After constructing the datasets, three U-Nets are trained using the U-Net dataset first to obtain multicomponent features. Since medical images differ significantly from other images, the images from different components are utilized to train a U-Net directly, and the hyperparameters are as follows: optimization - stochastic gradient descent, momentum - 0.99, weight decay - 0.0005, learning rate - from 1e-06 to 1e-08. The loss curves for three trainings are shown in Fig. 6. In this figure, the models are optimized near the green dotted line. Meanwhile, because the loss after the initialization of the network is much larger than the loss after stabilization, the starting point of each curve is modified to the appropriate position to make the curve clearer. Subsequently, the devised ELM is also trained with the training dataset. Before training, the neighborhood features, which consist of three 5 × 5 squares, are first fused before training the devised ELM. All squares are resized to 25 × 1 pixels, and then the resized features are combined in the order of original images, Sobel edge images, and superpixel images. Afterward, the combined features consisting of 75 pixels are selected by mRMR. After feature selection, 20% of the features are removed, and the selected features consist of 60 pixels. Finally, the selected features are used for training an ELM. In the experiment, the ELM was trained eight times, and 2,157,568 features in one test group were utilized in each training process. The training accuracy that can be correctly classified and the training time of 8 trainings are shown in Fig. 7. After each multicomponent neighborhood ELM training process, the 15,102,976 features from other groups are used for testing.

Fig. 6
figure 6

The curves of training loss: (a) the loss of the U-Net trained with original images, (b) the loss of the U-Net trained with Sobel edge images and (c) the loss of the U-Net trained with superpixel images

Fig. 7
figure 7

The training accuracy and training time of the devised ELM

In this experiment, the improvement of the boundary attention region is implemented after constructing the datasets, the U-Net training and the process of multicomponent neighborhood ELM. The boundary attention regions of the preliminary segmentation results are adjusted by the supplementary segmentation results from the devised ELM to improve the final segmentation results. The inside regions of the preliminary results are preserved, and the boundary regions are added to the supplementary results. The schematic of the improvement of the boundary attention region is shown in Fig. 8.

Fig. 8
figure 8

The schematic of the improvement of boundary attention region

To verify the proposed method and each technique, some ablation studies are added.
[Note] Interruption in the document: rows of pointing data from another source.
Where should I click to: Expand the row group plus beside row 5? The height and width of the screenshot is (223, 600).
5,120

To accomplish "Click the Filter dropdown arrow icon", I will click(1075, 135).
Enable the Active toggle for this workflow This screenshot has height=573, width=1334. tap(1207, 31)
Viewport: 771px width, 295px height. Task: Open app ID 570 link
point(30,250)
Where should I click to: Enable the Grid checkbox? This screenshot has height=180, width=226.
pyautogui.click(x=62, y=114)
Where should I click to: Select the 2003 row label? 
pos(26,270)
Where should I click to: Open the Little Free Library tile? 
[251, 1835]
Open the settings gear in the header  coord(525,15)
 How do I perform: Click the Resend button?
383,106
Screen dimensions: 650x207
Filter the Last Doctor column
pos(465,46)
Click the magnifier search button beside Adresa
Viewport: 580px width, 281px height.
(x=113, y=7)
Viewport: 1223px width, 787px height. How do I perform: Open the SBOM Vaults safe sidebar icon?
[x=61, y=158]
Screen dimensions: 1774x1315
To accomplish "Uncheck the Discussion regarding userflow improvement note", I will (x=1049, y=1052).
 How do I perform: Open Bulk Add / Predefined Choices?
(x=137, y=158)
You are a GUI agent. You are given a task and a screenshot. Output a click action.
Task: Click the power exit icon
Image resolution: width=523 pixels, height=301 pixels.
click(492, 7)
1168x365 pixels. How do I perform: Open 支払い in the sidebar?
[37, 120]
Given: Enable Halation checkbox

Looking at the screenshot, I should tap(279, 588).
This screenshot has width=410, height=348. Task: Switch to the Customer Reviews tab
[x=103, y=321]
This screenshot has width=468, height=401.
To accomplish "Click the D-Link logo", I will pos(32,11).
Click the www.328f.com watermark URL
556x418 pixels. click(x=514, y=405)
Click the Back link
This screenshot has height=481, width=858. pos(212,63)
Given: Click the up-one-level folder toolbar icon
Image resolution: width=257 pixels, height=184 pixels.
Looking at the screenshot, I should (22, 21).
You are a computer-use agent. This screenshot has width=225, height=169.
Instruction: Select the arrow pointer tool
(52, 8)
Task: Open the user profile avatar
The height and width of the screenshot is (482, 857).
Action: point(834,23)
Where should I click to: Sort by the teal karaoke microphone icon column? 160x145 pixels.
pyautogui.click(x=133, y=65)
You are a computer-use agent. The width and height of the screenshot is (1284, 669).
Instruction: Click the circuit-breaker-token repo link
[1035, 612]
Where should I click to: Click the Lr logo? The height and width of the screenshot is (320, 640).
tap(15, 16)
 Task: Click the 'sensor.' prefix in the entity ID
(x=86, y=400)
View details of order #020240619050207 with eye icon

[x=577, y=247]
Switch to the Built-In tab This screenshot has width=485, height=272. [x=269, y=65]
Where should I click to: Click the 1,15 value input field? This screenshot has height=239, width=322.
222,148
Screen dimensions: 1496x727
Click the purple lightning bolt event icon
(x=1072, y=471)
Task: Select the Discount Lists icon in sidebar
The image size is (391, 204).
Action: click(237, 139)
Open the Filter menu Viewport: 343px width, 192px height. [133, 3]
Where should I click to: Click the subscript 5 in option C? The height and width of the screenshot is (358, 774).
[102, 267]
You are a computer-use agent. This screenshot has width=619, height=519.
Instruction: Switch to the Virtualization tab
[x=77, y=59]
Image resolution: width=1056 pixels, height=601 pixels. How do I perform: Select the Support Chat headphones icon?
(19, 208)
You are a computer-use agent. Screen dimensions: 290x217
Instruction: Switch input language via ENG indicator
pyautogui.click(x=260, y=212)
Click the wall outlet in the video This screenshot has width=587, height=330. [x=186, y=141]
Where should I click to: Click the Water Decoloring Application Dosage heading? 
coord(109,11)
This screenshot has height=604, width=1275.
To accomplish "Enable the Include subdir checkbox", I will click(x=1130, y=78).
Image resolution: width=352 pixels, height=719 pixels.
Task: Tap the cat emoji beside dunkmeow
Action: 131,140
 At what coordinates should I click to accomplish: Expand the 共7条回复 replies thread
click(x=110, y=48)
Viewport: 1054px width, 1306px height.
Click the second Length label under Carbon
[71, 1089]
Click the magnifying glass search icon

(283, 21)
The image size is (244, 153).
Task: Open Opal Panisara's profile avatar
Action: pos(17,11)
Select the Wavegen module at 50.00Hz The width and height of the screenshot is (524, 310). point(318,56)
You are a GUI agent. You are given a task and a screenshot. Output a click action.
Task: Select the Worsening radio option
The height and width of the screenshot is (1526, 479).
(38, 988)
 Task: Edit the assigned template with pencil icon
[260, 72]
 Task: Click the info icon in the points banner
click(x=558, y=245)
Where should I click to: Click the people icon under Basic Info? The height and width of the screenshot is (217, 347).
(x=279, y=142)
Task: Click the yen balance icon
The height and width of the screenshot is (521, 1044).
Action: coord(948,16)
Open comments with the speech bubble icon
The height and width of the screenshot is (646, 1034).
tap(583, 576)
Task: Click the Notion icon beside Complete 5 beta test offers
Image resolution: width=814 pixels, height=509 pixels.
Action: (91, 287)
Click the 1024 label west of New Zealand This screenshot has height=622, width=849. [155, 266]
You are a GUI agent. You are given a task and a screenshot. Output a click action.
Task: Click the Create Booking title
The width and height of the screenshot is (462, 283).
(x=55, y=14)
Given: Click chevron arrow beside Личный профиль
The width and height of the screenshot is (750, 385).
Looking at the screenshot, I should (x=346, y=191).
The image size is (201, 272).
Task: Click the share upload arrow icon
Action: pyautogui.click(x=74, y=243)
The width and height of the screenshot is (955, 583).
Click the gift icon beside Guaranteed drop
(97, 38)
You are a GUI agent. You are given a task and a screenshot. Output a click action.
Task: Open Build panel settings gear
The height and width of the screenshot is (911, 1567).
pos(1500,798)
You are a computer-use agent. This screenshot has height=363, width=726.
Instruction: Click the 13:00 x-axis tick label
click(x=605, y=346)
The supplementary segmentation results and final segmentation results, obtained by using unselected neighborhood features with ELM, are compared (denoted as Supplementary (-mRMR) and Final (-mRMR), respectively). Then, the supplementary segmentation results obtained by using original deep features and any two component depth features are compared (denoted as Supplementary (Original), Supplementary (Original+Sobel), Supplementary (Original+Superpixel) and Supplementary (Sobel+Superpixel), respectively), and the corresponding final segmentation results are also compared (denoted as Final (Original), Final (Original+Sobel), Final (Original+Superpixel) and Final (Sobel+Superpixel), respectively). Finally, more comparative experiments were conducted to demonstrate the improvement of the proposed method. Some commonly used segmentation methods and the methods proposed for thyroid segmentation, ultrasound image segmentation are compared, including FCN-8s, SegNet, MGU-NET, SV-net and VEU-Net [24, 29, 40,41,42].

4 Results and discussion

After the overall experiment, the preliminary segmentation results are obtained from the preliminary outputs, the supplementary segmentation results are acquired by the devised ELM, and then the final segmentation results can be acquired for each test group. In this section, these results are evaluated and analyzed. Furthermore, the segmentation results obtained from the other outputs and the unselected neighborhood features are also compared with the proposed method.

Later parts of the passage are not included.